Es como si alguien menor de cincuenta años quisiera leer hoy una columna publicada hace medio siglo, entonces fácil de entender porque trataba algo fresco, obvio para aquel instante, pero que en la actualidad lo deja en babia. Valió únicamente como crónica oportuna, aunque efímera, de un día o de una cotidianidad política, social, económica, inclusive costumbrista o de hábitos de vida personal, ya totalmente ajena a nuestros tiempos. La fugacidad como pecado original de la comunicación periodística.
Pongo un ejemplo personal. En la primera mitad de los años setenta yo era un chavo universitario cuando el presidente de la república repetía hasta el hartazgo (y por supuesto, su dicho lo glosaban las páginas editoriales y columnas de opinión) aquella patochada de “emisarios del pasado”. ¿A quiénes dirigía tal invectiva el presidente? Quizá un miembro del club de la tercera edad (traducción: un vetarro como su servilleta), si es que comprendió cómo se manejaba entonces el mundillo político, podría responderles a los chavos que ahora se lo preguntaran.
¿Pasará lo mismo en el futuro con otros conceptos de uso y abuso reciente, reflejados en la prensa? ¿Les dirán algo a nuestros nietos? ¿Les ayudarán a contextualizarnos como los mexicanos en sociedad que fuimos sus abuelos en 2024?… Lo dudo.
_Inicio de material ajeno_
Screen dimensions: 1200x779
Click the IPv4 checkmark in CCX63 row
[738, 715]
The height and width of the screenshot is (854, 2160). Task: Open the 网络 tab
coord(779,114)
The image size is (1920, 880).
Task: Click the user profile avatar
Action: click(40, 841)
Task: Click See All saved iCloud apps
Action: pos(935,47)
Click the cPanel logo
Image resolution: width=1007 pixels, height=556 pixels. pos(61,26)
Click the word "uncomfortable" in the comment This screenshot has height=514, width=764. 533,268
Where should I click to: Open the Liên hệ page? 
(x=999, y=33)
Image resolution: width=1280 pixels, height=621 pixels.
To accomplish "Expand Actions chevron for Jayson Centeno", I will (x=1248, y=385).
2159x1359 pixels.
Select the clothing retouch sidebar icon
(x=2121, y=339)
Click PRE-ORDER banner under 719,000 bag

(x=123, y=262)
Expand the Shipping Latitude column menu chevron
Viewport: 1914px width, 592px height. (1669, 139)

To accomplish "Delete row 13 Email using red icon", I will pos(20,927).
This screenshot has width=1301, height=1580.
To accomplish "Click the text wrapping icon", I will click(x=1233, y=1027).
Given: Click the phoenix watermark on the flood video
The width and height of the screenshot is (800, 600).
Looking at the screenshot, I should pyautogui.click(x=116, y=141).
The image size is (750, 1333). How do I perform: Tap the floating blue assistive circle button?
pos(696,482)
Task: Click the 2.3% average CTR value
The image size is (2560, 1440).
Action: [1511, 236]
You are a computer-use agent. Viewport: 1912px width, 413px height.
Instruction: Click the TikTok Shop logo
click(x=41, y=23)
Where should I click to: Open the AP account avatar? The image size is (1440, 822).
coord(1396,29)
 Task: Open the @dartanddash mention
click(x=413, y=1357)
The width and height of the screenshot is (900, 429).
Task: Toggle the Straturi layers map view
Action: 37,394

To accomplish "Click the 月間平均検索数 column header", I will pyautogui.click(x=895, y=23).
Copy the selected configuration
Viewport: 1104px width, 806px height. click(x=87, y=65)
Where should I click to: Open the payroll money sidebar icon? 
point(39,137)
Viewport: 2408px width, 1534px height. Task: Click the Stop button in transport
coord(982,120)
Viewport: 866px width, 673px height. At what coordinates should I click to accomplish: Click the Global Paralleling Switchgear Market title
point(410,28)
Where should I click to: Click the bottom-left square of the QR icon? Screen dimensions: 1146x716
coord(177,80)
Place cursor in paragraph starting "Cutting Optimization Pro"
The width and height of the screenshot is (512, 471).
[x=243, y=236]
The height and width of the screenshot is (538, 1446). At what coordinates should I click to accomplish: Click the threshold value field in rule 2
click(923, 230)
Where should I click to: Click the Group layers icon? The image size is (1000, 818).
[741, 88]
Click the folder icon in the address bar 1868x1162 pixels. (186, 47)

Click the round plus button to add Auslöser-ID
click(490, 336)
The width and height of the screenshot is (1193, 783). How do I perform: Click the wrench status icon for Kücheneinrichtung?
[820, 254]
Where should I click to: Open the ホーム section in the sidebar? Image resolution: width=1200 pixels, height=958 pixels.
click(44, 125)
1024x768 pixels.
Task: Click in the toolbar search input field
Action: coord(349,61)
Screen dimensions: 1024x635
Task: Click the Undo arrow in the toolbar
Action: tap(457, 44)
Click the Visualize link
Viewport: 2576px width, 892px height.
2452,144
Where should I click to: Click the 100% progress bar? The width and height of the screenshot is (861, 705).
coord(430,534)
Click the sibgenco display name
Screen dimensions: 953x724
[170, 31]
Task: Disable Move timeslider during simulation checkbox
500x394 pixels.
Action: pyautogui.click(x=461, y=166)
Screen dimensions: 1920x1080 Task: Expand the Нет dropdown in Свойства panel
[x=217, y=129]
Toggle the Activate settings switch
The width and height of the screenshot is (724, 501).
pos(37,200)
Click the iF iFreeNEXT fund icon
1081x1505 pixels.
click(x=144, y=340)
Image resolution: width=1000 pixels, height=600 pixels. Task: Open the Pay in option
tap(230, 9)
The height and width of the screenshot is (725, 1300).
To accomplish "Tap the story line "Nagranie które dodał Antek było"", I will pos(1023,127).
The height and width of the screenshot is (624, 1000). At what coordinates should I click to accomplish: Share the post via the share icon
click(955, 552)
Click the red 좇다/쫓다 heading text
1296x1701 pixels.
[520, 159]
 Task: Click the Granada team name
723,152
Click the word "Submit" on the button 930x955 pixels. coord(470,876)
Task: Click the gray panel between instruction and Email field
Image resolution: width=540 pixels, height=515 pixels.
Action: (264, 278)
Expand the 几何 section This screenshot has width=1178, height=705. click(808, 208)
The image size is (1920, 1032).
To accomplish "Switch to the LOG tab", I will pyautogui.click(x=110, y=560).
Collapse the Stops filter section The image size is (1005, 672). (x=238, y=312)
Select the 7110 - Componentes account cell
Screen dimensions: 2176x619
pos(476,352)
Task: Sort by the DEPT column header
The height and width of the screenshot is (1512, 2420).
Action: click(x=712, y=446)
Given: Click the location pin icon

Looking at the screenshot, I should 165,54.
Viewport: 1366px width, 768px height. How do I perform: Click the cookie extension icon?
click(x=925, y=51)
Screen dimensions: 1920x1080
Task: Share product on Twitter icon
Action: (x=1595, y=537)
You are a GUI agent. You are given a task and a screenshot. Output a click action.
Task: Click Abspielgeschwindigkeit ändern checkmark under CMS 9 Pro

Y yo ya no estaré para aclararles con qué se comía aquello de, por ejemplo, las mentadas “mañaneras”.
Ustedes perdonarán que con frecuencia recurra a Chava Flores para sustentar mis artículos, pero el señor era un genio en materia de ocurrencias verbales. Y como muestra va el siguiente botón, a propósito del choro que por fin terminé de soltar: “Ya ven, ¿Quién les manda haber nacido tarde? Tiene uno que explicárselos todo.”